» O que se pede
Transforme as linhas dos registros a seguir em uma lista numerada, sem incluir as linhas em branco.

» Dados disponíveis
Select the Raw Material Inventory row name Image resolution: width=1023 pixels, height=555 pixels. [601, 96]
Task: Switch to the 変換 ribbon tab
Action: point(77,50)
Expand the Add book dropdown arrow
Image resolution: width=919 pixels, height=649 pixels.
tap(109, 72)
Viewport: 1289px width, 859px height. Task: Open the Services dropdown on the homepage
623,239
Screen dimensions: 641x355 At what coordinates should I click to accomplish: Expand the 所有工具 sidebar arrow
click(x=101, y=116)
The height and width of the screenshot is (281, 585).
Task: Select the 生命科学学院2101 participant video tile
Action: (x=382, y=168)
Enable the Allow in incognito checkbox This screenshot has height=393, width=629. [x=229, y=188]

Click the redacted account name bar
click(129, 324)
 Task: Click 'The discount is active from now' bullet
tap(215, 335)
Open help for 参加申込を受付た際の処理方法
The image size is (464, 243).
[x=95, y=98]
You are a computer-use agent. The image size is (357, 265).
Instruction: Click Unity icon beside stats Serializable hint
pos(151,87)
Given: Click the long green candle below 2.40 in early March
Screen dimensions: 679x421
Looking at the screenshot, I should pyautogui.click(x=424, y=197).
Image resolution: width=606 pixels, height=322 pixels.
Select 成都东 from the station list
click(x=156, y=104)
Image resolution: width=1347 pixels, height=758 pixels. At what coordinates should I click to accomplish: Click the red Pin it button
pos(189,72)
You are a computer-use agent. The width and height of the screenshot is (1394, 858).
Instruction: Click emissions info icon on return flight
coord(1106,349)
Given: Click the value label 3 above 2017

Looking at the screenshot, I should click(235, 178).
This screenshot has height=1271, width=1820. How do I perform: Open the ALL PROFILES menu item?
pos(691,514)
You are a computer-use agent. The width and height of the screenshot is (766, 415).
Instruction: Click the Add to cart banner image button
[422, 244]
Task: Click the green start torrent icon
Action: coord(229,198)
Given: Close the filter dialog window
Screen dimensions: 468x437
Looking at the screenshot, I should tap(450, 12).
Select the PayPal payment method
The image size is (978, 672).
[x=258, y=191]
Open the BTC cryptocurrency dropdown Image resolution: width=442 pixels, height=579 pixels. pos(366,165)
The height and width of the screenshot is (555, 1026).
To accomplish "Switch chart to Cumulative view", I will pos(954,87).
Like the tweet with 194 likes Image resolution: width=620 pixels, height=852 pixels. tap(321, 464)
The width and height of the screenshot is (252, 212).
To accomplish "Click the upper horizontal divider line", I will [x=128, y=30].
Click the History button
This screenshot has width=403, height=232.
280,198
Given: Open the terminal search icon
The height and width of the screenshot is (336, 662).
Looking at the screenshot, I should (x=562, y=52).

» Resposta correta
1. Select the Raw Material Inventory row name Image resolution: width=1023 pixels, height=555 pixels. [601, 96]
2. Task: Switch to the 変換 ribbon tab
3. Action: point(77,50)
4. Expand the Add book dropdown arrow
5. Image resolution: width=919 pixels, height=649 pixels.
6. tap(109, 72)
7. Viewport: 1289px width, 859px height. Task: Open the Services dropdown on the homepage
8. 623,239
9. Screen dimensions: 641x355 At what coordinates should I click to accomplish: Expand the 所有工具 sidebar arrow
10. click(x=101, y=116)
11. The height and width of the screenshot is (281, 585).
12. Task: Select the 生命科学学院2101 participant video tile
13. Action: (x=382, y=168)
14. Enable the Allow in incognito checkbox This screenshot has height=393, width=629. [x=229, y=188]
15. Click the redacted account name bar
16. click(129, 324)
17.  Task: Click 'The discount is active from now' bullet
18. tap(215, 335)
19. Open help for 参加申込を受付た際の処理方法
20. The image size is (464, 243).
21. [x=95, y=98]
22. You are a computer-use agent. The image size is (357, 265).
23. Instruction: Click Unity icon beside stats Serializable hint
24. pos(151,87)
25. Given: Click the long green candle below 2.40 in early March
26. Screen dimensions: 679x421
27. Looking at the screenshot, I should pyautogui.click(x=424, y=197).
28. Image resolution: width=606 pixels, height=322 pixels.
29. Select 成都东 from the station list
30. click(x=156, y=104)
31. Image resolution: width=1347 pixels, height=758 pixels. At what coordinates should I click to accomplish: Click the red Pin it button
32. pos(189,72)
33. You are a computer-use agent. The width and height of the screenshot is (1394, 858).
34. Instruction: Click emissions info icon on return flight
35. coord(1106,349)
36. Given: Click the value label 3 above 2017
37. Looking at the screenshot, I should click(235, 178).
38. This screenshot has height=1271, width=1820. How do I perform: Open the ALL PROFILES menu item?
39. pos(691,514)
40. You are a computer-use agent. The width and height of the screenshot is (766, 415).
41. Instruction: Click the Add to cart banner image button
42. [422, 244]
43. Task: Click the green start torrent icon
44. Action: coord(229,198)
45. Given: Close the filter dialog window
46. Screen dimensions: 468x437
47. Looking at the screenshot, I should tap(450, 12).
48. Select the PayPal payment method
49. The image size is (978, 672).
50. [x=258, y=191]
51. Open the BTC cryptocurrency dropdown Image resolution: width=442 pixels, height=579 pixels. pos(366,165)
52. The height and width of the screenshot is (555, 1026).
53. To accomplish "Switch chart to Cumulative view", I will pos(954,87).
54. Like the tweet with 194 likes Image resolution: width=620 pixels, height=852 pixels. tap(321, 464)
55. The width and height of the screenshot is (252, 212).
56. To accomplish "Click the upper horizontal divider line", I will [x=128, y=30].
57. Click the History button
58. This screenshot has width=403, height=232.
59. 280,198
60. Given: Open the terminal search icon
61. The height and width of the screenshot is (336, 662).
62. Looking at the screenshot, I should (x=562, y=52).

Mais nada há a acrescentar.